Samta Bansal, Brad Griffin and Marc Greenberg, Cadence
EETimes (6/7/2011 1:29 PM EDT )
Today’s mobile devices are about having everything in the palm of your hand, at the touch of a button—from Internet browsing and e-mail to watching high-definition TV or using a GPS. Increasing demand for multimedia features translates into complex design requirements, such as higher performance with reduced power in an ever-smaller footprint.
Design teams have two choices: either shrink the node or innovate some alternative to address the “more than Moore” trend. With development costs heading toward $100 million for the 32-nanometer process node, for example, monolithic mixed-signal SoCs are increasingly challenging and time-consuming to develop.
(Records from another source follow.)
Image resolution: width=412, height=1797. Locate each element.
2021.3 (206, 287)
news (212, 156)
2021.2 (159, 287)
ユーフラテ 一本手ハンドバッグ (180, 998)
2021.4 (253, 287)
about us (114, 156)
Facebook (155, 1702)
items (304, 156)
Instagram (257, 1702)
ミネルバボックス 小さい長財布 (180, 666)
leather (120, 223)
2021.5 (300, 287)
Design teams are looking for alternatives to speed time-to-market and reduce costs, and some are finding that using 3-D ICs with through-silicon vias (TSVs) represents the most practical way—or perhaps the only way—to handle design complexity and maximize performance and speed. 3-D ICs promise to meet market demand for miniaturization, higher speed and greater bandwidth, as well as lower latency and power consumption. That makes the move from 2-D to 3-D a natural choice.
The question today is not whether 3-D ICs will be designed and built, but whether design teams (outside of a handful of large semiconductor companies) will have the EDA tools and infrastructure support required to make 3-D-ICs cost-effective.